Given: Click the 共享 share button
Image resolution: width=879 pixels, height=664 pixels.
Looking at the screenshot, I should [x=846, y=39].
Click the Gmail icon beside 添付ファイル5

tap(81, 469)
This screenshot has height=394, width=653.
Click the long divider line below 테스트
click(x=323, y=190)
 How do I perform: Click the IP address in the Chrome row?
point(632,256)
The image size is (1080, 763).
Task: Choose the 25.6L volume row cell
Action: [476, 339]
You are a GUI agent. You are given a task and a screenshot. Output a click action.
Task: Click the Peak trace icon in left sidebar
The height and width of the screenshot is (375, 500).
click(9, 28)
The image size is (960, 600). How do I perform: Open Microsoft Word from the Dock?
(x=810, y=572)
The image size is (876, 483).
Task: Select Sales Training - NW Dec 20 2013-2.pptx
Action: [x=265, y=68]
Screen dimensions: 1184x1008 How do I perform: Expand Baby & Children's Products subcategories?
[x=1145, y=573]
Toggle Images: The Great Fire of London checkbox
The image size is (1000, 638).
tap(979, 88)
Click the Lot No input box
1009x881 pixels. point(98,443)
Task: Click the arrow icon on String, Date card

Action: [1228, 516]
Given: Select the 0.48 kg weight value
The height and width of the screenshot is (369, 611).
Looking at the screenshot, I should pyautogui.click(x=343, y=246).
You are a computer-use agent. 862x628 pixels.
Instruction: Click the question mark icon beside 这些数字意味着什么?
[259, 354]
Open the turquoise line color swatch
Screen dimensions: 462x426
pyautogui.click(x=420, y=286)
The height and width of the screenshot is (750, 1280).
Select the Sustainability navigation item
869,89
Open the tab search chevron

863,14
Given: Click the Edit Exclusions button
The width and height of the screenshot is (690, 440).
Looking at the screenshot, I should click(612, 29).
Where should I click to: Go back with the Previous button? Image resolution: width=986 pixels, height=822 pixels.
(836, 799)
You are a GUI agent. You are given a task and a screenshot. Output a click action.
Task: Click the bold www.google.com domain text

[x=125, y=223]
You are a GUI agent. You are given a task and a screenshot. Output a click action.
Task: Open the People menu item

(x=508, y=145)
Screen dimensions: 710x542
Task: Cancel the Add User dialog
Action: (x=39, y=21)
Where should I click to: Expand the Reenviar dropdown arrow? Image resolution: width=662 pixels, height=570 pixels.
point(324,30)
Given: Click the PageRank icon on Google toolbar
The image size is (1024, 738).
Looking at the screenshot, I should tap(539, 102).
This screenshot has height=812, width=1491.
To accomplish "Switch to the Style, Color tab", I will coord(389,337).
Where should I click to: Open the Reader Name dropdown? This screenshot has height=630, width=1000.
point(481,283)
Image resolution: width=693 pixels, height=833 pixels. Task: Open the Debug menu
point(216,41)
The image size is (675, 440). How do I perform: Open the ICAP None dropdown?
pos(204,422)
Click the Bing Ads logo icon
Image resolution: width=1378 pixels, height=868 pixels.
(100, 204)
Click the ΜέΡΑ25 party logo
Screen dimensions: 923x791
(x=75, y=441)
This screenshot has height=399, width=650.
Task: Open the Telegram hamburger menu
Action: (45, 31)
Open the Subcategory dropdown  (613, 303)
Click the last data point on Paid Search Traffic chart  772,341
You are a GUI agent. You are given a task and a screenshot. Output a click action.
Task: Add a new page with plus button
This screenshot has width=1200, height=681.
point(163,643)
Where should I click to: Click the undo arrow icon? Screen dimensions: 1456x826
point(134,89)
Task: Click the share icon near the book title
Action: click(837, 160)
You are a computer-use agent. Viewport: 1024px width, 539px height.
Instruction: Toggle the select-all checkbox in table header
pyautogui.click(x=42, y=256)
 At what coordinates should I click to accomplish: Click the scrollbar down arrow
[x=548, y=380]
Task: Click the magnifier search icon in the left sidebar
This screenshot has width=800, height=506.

──────────────────────────────

--- Task description ---
Please repeat the material above, word for word and in full.

--- Exercise solution ---
Given: Click the 共享 share button
Image resolution: width=879 pixels, height=664 pixels.
Looking at the screenshot, I should [x=846, y=39].
Click the Gmail icon beside 添付ファイル5

tap(81, 469)
This screenshot has height=394, width=653.
Click the long divider line below 테스트
click(x=323, y=190)
 How do I perform: Click the IP address in the Chrome row?
point(632,256)
The image size is (1080, 763).
Task: Choose the 25.6L volume row cell
Action: [476, 339]
You are a GUI agent. You are given a task and a screenshot. Output a click action.
Task: Click the Peak trace icon in left sidebar
The height and width of the screenshot is (375, 500).
click(9, 28)
The image size is (960, 600). How do I perform: Open Microsoft Word from the Dock?
(x=810, y=572)
The image size is (876, 483).
Task: Select Sales Training - NW Dec 20 2013-2.pptx
Action: [x=265, y=68]
Screen dimensions: 1184x1008 How do I perform: Expand Baby & Children's Products subcategories?
[x=1145, y=573]
Toggle Images: The Great Fire of London checkbox
The image size is (1000, 638).
tap(979, 88)
Click the Lot No input box
1009x881 pixels. point(98,443)
Task: Click the arrow icon on String, Date card

Action: [1228, 516]
Given: Select the 0.48 kg weight value
The height and width of the screenshot is (369, 611).
Looking at the screenshot, I should pyautogui.click(x=343, y=246).
You are a computer-use agent. 862x628 pixels.
Instruction: Click the question mark icon beside 这些数字意味着什么?
[259, 354]
Open the turquoise line color swatch
Screen dimensions: 462x426
pyautogui.click(x=420, y=286)
The height and width of the screenshot is (750, 1280).
Select the Sustainability navigation item
869,89
Open the tab search chevron

863,14
Given: Click the Edit Exclusions button
The width and height of the screenshot is (690, 440).
Looking at the screenshot, I should click(612, 29).
Where should I click to: Go back with the Previous button? Image resolution: width=986 pixels, height=822 pixels.
(836, 799)
You are a GUI agent. You are given a task and a screenshot. Output a click action.
Task: Click the bold www.google.com domain text

[x=125, y=223]
You are a GUI agent. You are given a task and a screenshot. Output a click action.
Task: Open the People menu item

(x=508, y=145)
Screen dimensions: 710x542
Task: Cancel the Add User dialog
Action: (x=39, y=21)
Where should I click to: Expand the Reenviar dropdown arrow? Image resolution: width=662 pixels, height=570 pixels.
point(324,30)
Given: Click the PageRank icon on Google toolbar
The image size is (1024, 738).
Looking at the screenshot, I should tap(539, 102).
This screenshot has height=812, width=1491.
To accomplish "Switch to the Style, Color tab", I will coord(389,337).
Where should I click to: Open the Reader Name dropdown? This screenshot has height=630, width=1000.
point(481,283)
Image resolution: width=693 pixels, height=833 pixels. Task: Open the Debug menu
point(216,41)
The image size is (675, 440). How do I perform: Open the ICAP None dropdown?
pos(204,422)
Click the Bing Ads logo icon
Image resolution: width=1378 pixels, height=868 pixels.
(100, 204)
Click the ΜέΡΑ25 party logo
Screen dimensions: 923x791
(x=75, y=441)
This screenshot has height=399, width=650.
Task: Open the Telegram hamburger menu
Action: (45, 31)
Open the Subcategory dropdown  (613, 303)
Click the last data point on Paid Search Traffic chart  772,341
You are a GUI agent. You are given a task and a screenshot. Output a click action.
Task: Add a new page with plus button
This screenshot has width=1200, height=681.
point(163,643)
Where should I click to: Click the undo arrow icon? Screen dimensions: 1456x826
point(134,89)
Task: Click the share icon near the book title
Action: click(837, 160)
You are a computer-use agent. Viewport: 1024px width, 539px height.
Instruction: Toggle the select-all checkbox in table header
pyautogui.click(x=42, y=256)
 At what coordinates should I click to accomplish: Click the scrollbar down arrow
[x=548, y=380]
Task: Click the magnifier search icon in the left sidebar
This screenshot has width=800, height=506.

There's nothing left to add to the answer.